EXTRACTED ENTRIES.

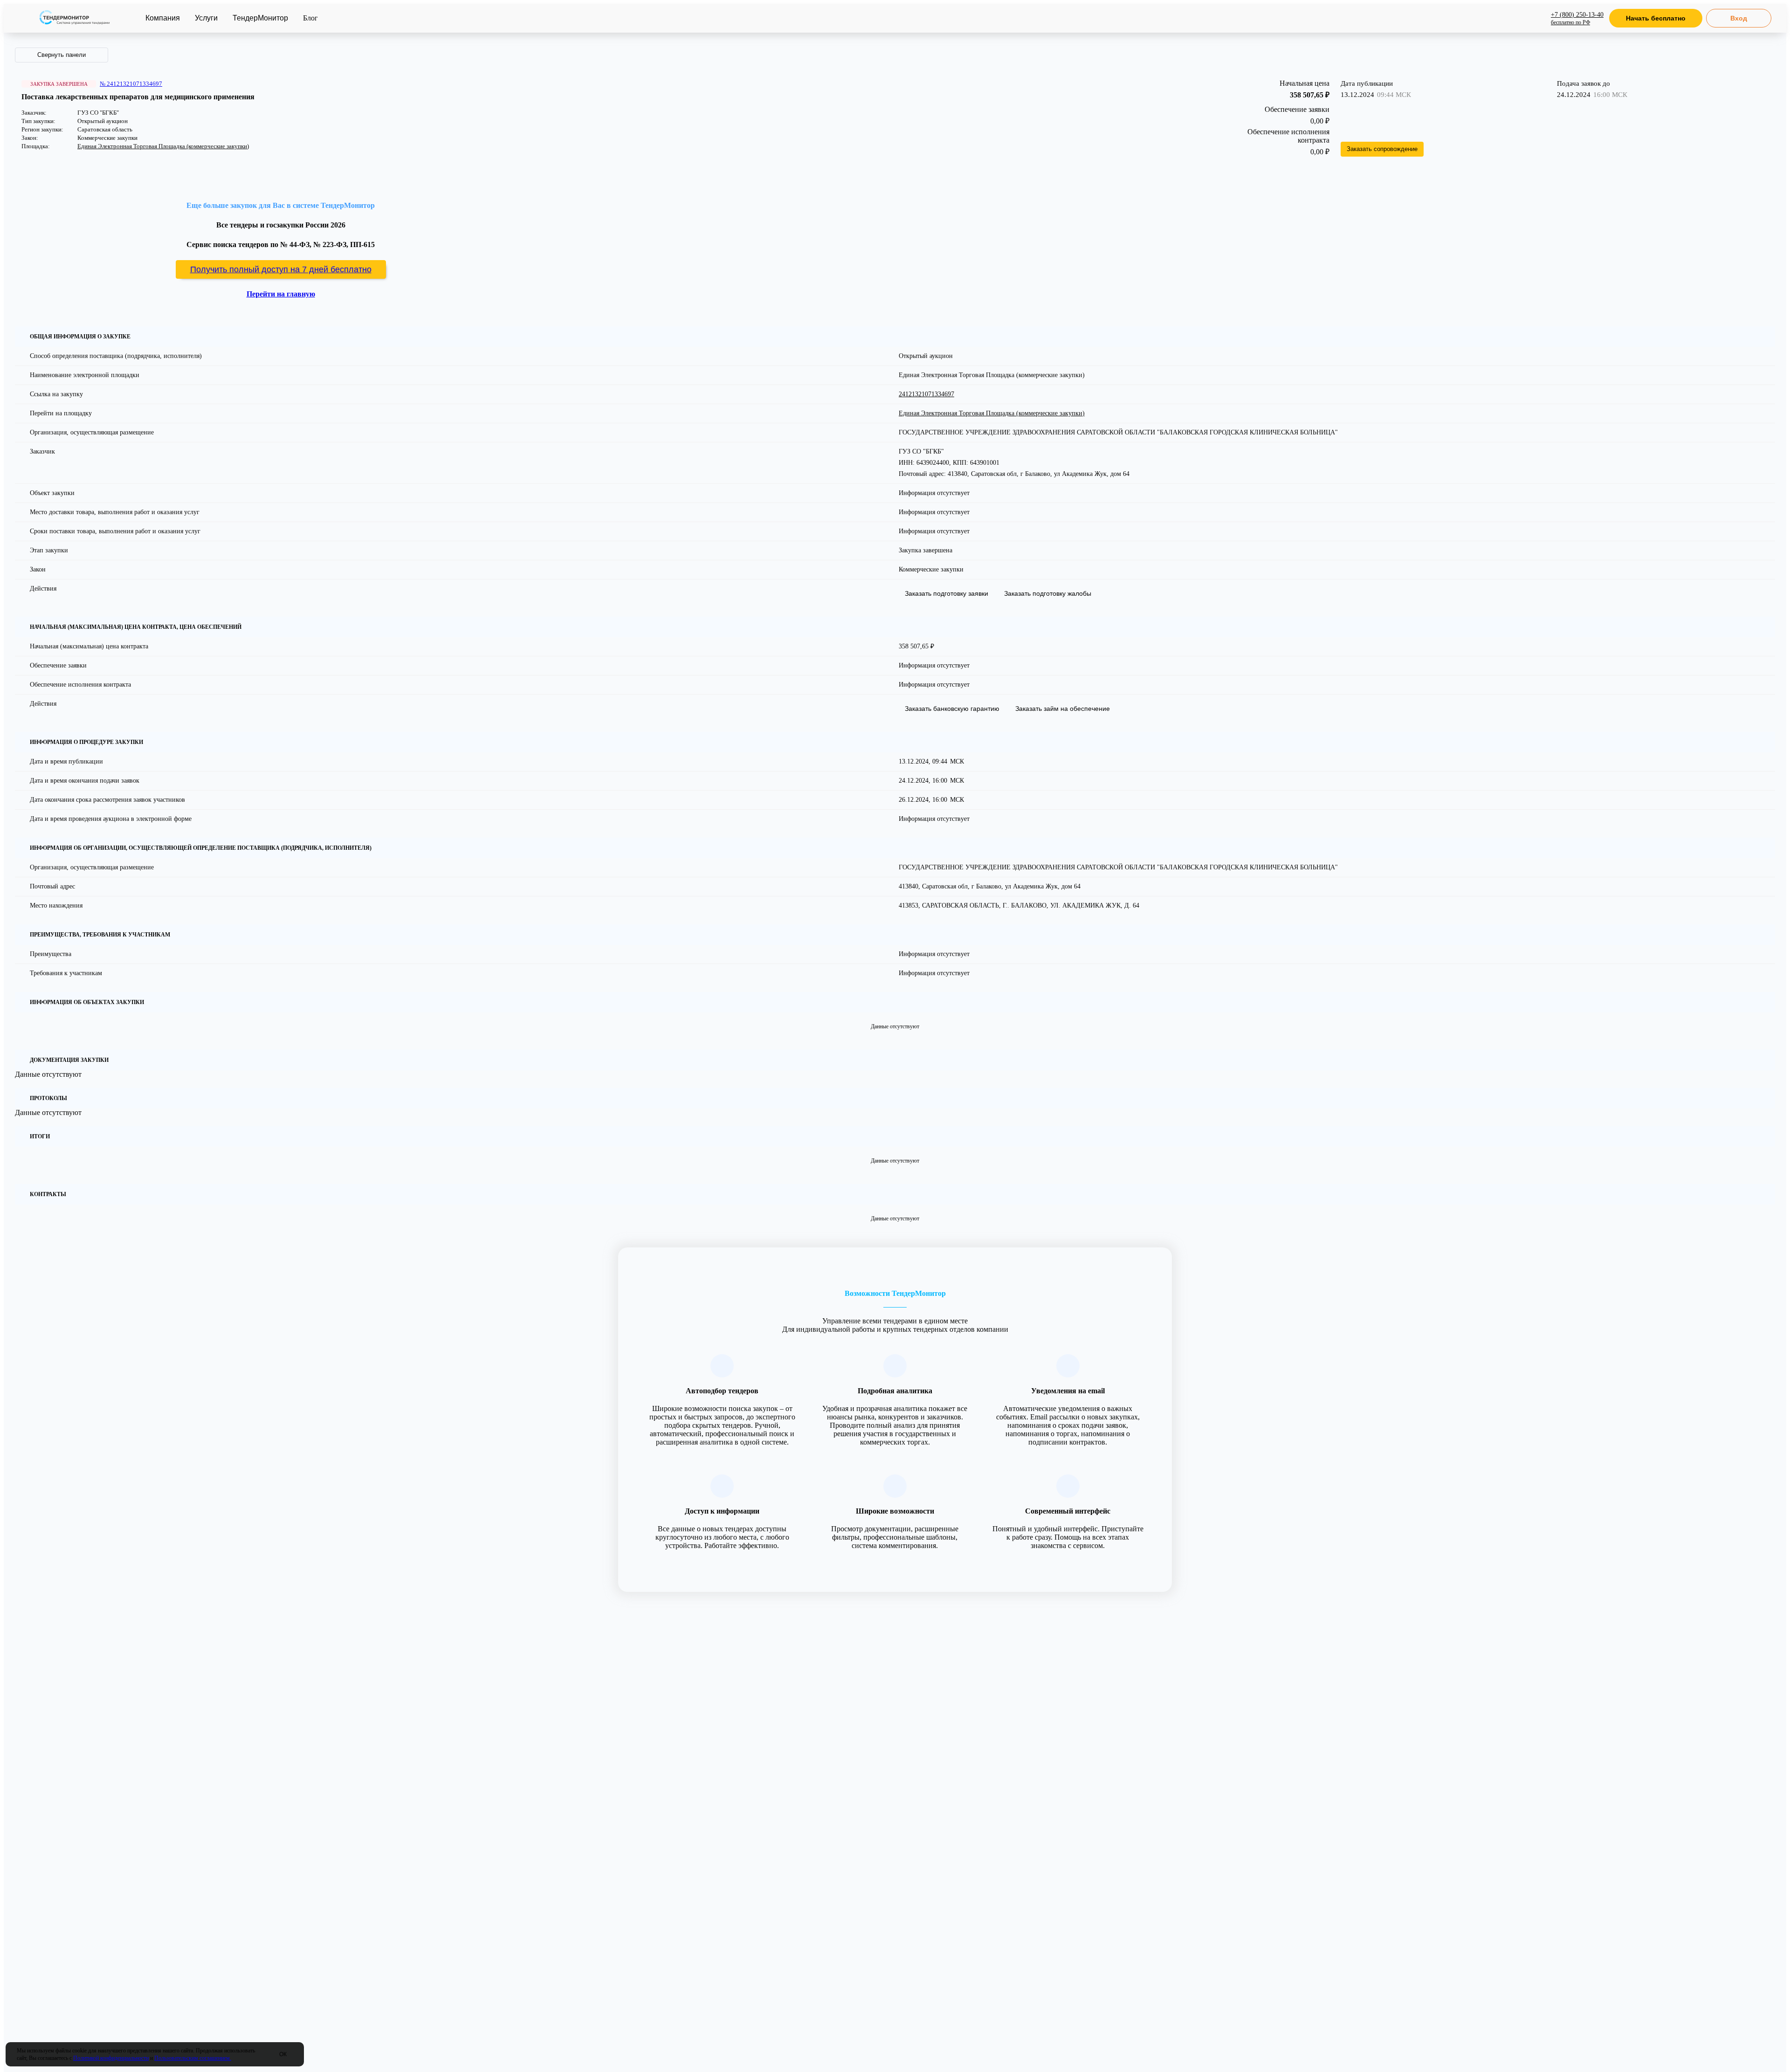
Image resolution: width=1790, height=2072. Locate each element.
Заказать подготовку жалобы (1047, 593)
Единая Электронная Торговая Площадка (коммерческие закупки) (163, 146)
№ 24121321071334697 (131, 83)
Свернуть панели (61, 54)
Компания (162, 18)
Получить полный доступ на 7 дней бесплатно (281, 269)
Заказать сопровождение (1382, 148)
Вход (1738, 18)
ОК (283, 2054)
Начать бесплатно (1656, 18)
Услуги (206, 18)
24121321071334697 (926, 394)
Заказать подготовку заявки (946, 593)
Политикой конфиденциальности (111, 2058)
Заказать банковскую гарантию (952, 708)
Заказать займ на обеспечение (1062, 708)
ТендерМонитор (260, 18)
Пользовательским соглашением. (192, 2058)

THE TASK. Repeat the preceding records precisely, and leave every picture out of the copy.

OUTPUT FOR THIS EXERCISE.
Image resolution: width=1790, height=2072. Locate each element.
Заказать подготовку жалобы (1047, 593)
Единая Электронная Торговая Площадка (коммерческие закупки) (163, 146)
№ 24121321071334697 (131, 83)
Свернуть панели (61, 54)
Компания (162, 18)
Получить полный доступ на 7 дней бесплатно (281, 269)
Заказать сопровождение (1382, 148)
Вход (1738, 18)
ОК (283, 2054)
Начать бесплатно (1656, 18)
Услуги (206, 18)
24121321071334697 (926, 394)
Заказать подготовку заявки (946, 593)
Политикой конфиденциальности (111, 2058)
Заказать банковскую гарантию (952, 708)
Заказать займ на обеспечение (1062, 708)
ТендерМонитор (260, 18)
Пользовательским соглашением. (192, 2058)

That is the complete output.